27 February 2016


On a lazy day, if I'm in town mooching around the museums and galleries I like to pop in to the art reference library and flip through some of the magazines. Out comes the camera to make take-home images, names, articles, which I then "research" at leisure. Here are a few of the highlights of yesterday's browsing -
Clicking on the image will enlarge it enough to see what's going on! At the moment my computer is having problems with Save for Web, a function I use with each and every photo that appears on this blog (after cropping etc) - photoshop needs opening up anew every time, and that gets, um, tedious. As a result, taking screen shots, especially composites, is a quicker way - not only do they have a size limit, but with the largest size of thumbnail, only two rows fit on the screen. Hmm, having written that (ie, really thought about it) I can see a way to improve this, to at least get a larger composite. Workarounds, workarounds........
ok, back to the magazine. At top left is an advert for Hermes scarves, quite a nice image (venetian canal with boat, the glamour of emerging from some palazzo or other...) but the reason I took it is because of the image at bottom right, seen earlier - it includes a Hermes scarf, in much the same way that Rauschenberg famously included a quilt in "Bed" (1955). Nadaleena Mirat Brettmann's show is called "Hermes Rags" and each work contains an "original Hermes scarf" as well as acrylic paint and house paint. So, works with an inherent monetary value - unlike the quilt in Rauschenberg's raggedy piece.

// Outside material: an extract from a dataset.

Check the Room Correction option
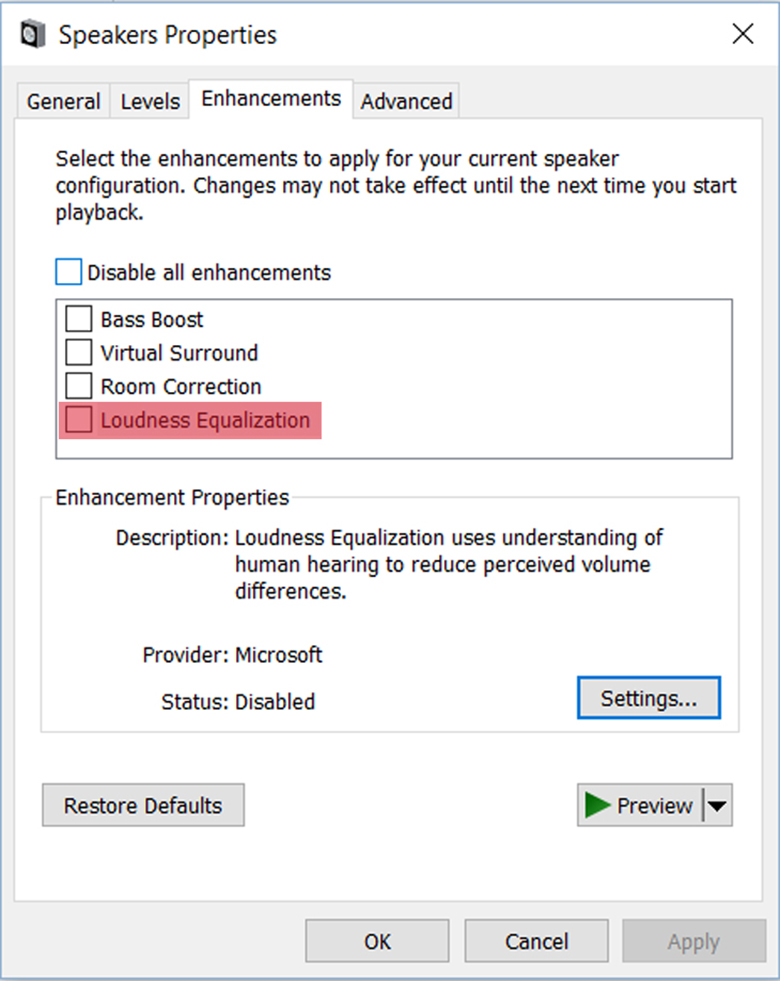This screenshot has width=780, height=981. point(78,386)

At top right is an article on Lauren Seiden - subtitled "a graphite-obsessed artist chases a new thread". Here, beautifully presented on her website, are some laboriously-made graphite pieces -
Her thready works are coated in resin and shaped; once they are dry, she takes the pencil to them -
At lower left in my composite photo is the advert of Matthew Satz's show. Who he, that his gallery pays for a double-page spread? Mind you, it does look good; and he's showing in Miami and Houston at the same time -
"Handsome paintings with lines and marks that are pleasing to a modernist eye," it's said. He has "taught himself to create conceptually-driven art." He is revisiting his tar-and-feathers technique and is also know for his smoke paintings, made by lighting hundreds of matches and capturing their smoke.

Which leave two images from my original compilation. Top right, "Phantom Bodies: the human aura in art" - photogram, Medusa, from the series Home and the World, by Adam Fuss. The tones are produced by the amount of light that gets through the layers of fabric. Bottom right, a painting that reminded me of Adrian Berg's "un-naturally" colourful landscapes.

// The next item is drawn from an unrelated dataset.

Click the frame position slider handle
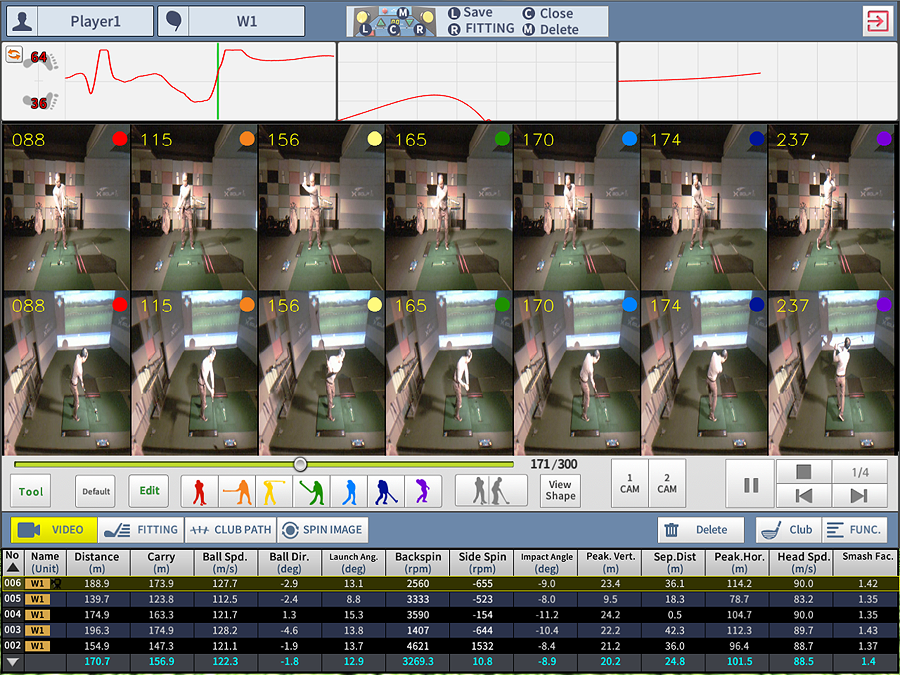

So there we have it - threee hours of "leisure" spent satisfying my curiosity about not-quite-random contemporary artists. I hope one or other of them inspires you to seek out more of their work (online?) or read about how and why they do what they do.

1 comment:

Charlton Stitcher said...

I love a good browse. It's what I enjoy most about blogging - all that exploration in idle moments of new and familiar places. This time, you took me to some very new places. Thank you.